The pre-Christmas period is a good time to give your boat attention before winter sets in.
Some of you, especially northern anglers, may have already put boats away. Others are holding out for hope that another unseasonably warm day will allow them to hit the water again.
Regardless of what climate you live in, this is a good time to do a little maintenance and spiff up your rig before next spring.
Maintenance is a must and I’ll talk about that later. But one thing that’s equally important is to look around the rig for boat items you might like to put those on your Christmas “wish list.”
Maybe it’s a fishfinder upgrade or an accessory that can help you fish more efficiently.
How about Gerald Swindle’s G-Force Handle (T-H Marine Accessories), a trolling motor handle and release system. It has a comfortable feel and the nylon jacketed steel cable will last a long time.
Maybe you need to update a culling system, add a boat alarm system or a Ram Mount on your electronics to make the unit height and angle adjustable and the graph easier to remove. Or, how about a lure organizer that fastens under a storage lid, or replace worn rod tie downs? Peruse a boating or fishing catalog and you’ll get more ideas.
I empty my boat for the winter and inspect everything. I look under the console for loose or damage wires; tighten screws and bolts, grease fittings and make any minor repairs leftover from last season.
An area that often gets overlooked is the livewells. Now’s the time to clean them, removing fish scales and debris that can clog a pump or leave stains and disgusting odors. There are some good livewell cleaners designed specifically for that.

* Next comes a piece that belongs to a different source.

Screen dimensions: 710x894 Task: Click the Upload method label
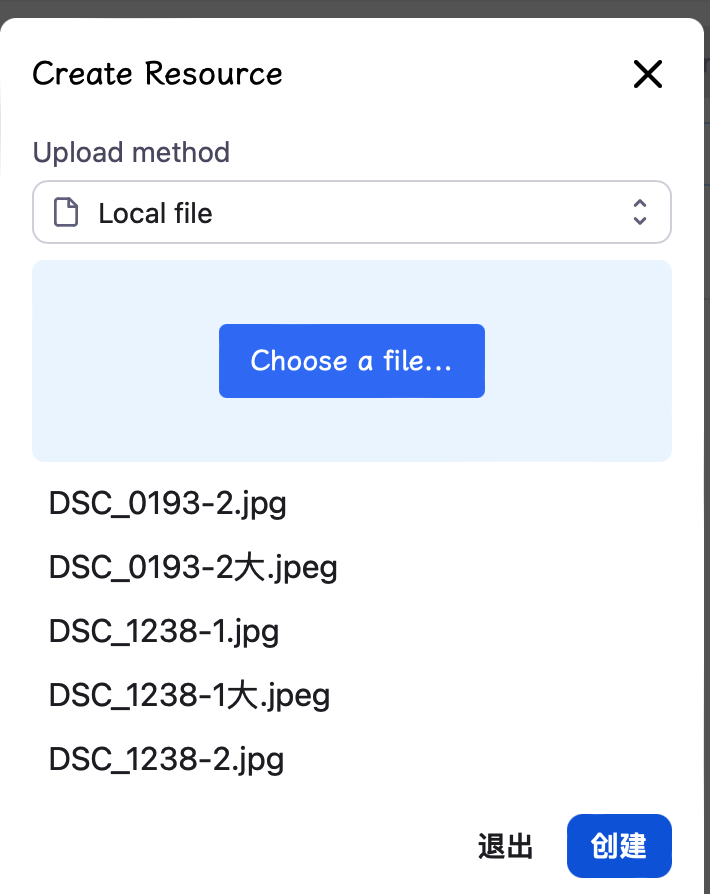click(x=131, y=153)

Winterizing the outboard is a must for northern anglers, but boats that winter in warmer climates need attention, too. If your boat gets unused for more than a month or so, it’s wise to add some fuel stabilizer to protect what gas is left in the tank.
The lower unit gear case demands more attention than most boaters give it. I change my lower unit fluid after every 20 hours of use and will do that at least four times a year. It should be checked frequently for milky appearance (water in the unit) or foreign particles. If it has burnt odor, change it. (You’d be surprised how many Elite pros don’t do this and pay the price of a damaged lower unit at some point during the season.)
Batteries are equally important. The water in wet cell batteries will freeze in cold climates and they need a good charge anytime they’re left alone.
I recommend fully charging the batteries and attaching a trickle charger during the off season. If you leave batteries in the boat, unhook all of the power wires and connect the trickle charger.
If you utilize three batteries, wire them in parallel (jumper wires from positive to positive and negative to negative on all three) then connect the trickle charger to the positive and negative posts on one of the batteries. Leave it on until the boat is ready for use.
Small, 2-amp trickle chargers are inexpensive and available anywhere, yet they will help you protect your battery investment.
Remember, it’s all about the attitude!